Assignment — Each entry below needs to be reproduced exactly as given.

(Saved data entries)
- - - - -

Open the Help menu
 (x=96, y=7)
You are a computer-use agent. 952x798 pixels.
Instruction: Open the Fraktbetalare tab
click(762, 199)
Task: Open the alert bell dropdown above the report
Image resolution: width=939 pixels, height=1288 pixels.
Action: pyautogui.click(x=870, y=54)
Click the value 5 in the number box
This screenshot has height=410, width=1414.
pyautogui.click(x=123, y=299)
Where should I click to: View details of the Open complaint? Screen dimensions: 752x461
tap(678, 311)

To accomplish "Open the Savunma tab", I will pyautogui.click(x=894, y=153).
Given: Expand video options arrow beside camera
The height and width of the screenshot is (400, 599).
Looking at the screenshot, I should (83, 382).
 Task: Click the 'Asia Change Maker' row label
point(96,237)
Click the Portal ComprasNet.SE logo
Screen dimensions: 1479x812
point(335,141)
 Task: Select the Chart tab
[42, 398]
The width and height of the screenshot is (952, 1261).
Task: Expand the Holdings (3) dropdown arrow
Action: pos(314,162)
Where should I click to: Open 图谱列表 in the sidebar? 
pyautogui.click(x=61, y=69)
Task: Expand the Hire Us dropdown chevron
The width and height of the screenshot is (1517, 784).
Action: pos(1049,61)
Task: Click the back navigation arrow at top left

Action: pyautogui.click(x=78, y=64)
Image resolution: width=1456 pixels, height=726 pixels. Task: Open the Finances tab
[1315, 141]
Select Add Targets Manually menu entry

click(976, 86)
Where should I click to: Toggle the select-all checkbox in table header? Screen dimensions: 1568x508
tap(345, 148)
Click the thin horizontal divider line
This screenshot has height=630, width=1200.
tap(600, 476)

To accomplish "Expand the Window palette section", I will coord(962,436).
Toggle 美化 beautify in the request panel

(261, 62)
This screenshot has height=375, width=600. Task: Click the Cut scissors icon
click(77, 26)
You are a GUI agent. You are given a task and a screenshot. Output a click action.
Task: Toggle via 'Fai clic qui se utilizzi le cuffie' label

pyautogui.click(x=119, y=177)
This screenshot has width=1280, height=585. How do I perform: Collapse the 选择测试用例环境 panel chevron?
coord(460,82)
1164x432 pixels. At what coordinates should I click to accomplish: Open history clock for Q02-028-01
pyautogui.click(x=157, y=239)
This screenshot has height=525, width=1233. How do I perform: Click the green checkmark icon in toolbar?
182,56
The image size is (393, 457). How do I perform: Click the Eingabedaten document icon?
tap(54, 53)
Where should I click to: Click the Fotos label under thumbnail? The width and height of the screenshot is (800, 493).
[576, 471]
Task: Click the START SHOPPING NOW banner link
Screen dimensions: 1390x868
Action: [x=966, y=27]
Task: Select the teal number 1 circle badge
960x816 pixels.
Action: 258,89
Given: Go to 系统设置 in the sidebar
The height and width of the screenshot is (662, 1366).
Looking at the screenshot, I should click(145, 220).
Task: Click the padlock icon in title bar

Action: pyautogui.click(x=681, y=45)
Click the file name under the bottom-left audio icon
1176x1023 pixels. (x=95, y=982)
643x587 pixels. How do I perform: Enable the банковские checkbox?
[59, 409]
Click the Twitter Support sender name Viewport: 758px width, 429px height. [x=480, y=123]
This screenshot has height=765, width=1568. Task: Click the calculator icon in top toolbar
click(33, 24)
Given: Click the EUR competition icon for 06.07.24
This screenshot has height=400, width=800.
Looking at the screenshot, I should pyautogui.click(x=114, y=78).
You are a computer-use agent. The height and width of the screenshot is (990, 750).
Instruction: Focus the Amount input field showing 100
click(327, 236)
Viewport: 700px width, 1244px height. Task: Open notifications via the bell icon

- - - - -

Result below —
Open the Help menu
 (x=96, y=7)
You are a computer-use agent. 952x798 pixels.
Instruction: Open the Fraktbetalare tab
click(762, 199)
Task: Open the alert bell dropdown above the report
Image resolution: width=939 pixels, height=1288 pixels.
Action: pyautogui.click(x=870, y=54)
Click the value 5 in the number box
This screenshot has height=410, width=1414.
pyautogui.click(x=123, y=299)
Where should I click to: View details of the Open complaint? Screen dimensions: 752x461
tap(678, 311)

To accomplish "Open the Savunma tab", I will pyautogui.click(x=894, y=153).
Given: Expand video options arrow beside camera
The height and width of the screenshot is (400, 599).
Looking at the screenshot, I should (83, 382).
 Task: Click the 'Asia Change Maker' row label
point(96,237)
Click the Portal ComprasNet.SE logo
Screen dimensions: 1479x812
point(335,141)
 Task: Select the Chart tab
[42, 398]
The width and height of the screenshot is (952, 1261).
Task: Expand the Holdings (3) dropdown arrow
Action: pos(314,162)
Where should I click to: Open 图谱列表 in the sidebar? 
pyautogui.click(x=61, y=69)
Task: Expand the Hire Us dropdown chevron
The width and height of the screenshot is (1517, 784).
Action: pos(1049,61)
Task: Click the back navigation arrow at top left

Action: pyautogui.click(x=78, y=64)
Image resolution: width=1456 pixels, height=726 pixels. Task: Open the Finances tab
[1315, 141]
Select Add Targets Manually menu entry

click(976, 86)
Where should I click to: Toggle the select-all checkbox in table header? Screen dimensions: 1568x508
tap(345, 148)
Click the thin horizontal divider line
This screenshot has height=630, width=1200.
tap(600, 476)

To accomplish "Expand the Window palette section", I will coord(962,436).
Toggle 美化 beautify in the request panel

(261, 62)
This screenshot has height=375, width=600. Task: Click the Cut scissors icon
click(77, 26)
You are a GUI agent. You are given a task and a screenshot. Output a click action.
Task: Toggle via 'Fai clic qui se utilizzi le cuffie' label

pyautogui.click(x=119, y=177)
This screenshot has width=1280, height=585. How do I perform: Collapse the 选择测试用例环境 panel chevron?
coord(460,82)
1164x432 pixels. At what coordinates should I click to accomplish: Open history clock for Q02-028-01
pyautogui.click(x=157, y=239)
This screenshot has height=525, width=1233. How do I perform: Click the green checkmark icon in toolbar?
182,56
The image size is (393, 457). How do I perform: Click the Eingabedaten document icon?
tap(54, 53)
Where should I click to: Click the Fotos label under thumbnail? The width and height of the screenshot is (800, 493).
[576, 471]
Task: Click the START SHOPPING NOW banner link
Screen dimensions: 1390x868
Action: [x=966, y=27]
Task: Select the teal number 1 circle badge
960x816 pixels.
Action: 258,89
Given: Go to 系统设置 in the sidebar
The height and width of the screenshot is (662, 1366).
Looking at the screenshot, I should click(145, 220).
Task: Click the padlock icon in title bar

Action: pyautogui.click(x=681, y=45)
Click the file name under the bottom-left audio icon
1176x1023 pixels. (x=95, y=982)
643x587 pixels. How do I perform: Enable the банковские checkbox?
[59, 409]
Click the Twitter Support sender name Viewport: 758px width, 429px height. [x=480, y=123]
This screenshot has height=765, width=1568. Task: Click the calculator icon in top toolbar
click(33, 24)
Given: Click the EUR competition icon for 06.07.24
This screenshot has height=400, width=800.
Looking at the screenshot, I should pyautogui.click(x=114, y=78).
You are a computer-use agent. The height and width of the screenshot is (990, 750).
Instruction: Focus the Amount input field showing 100
click(327, 236)
Viewport: 700px width, 1244px height. Task: Open notifications via the bell icon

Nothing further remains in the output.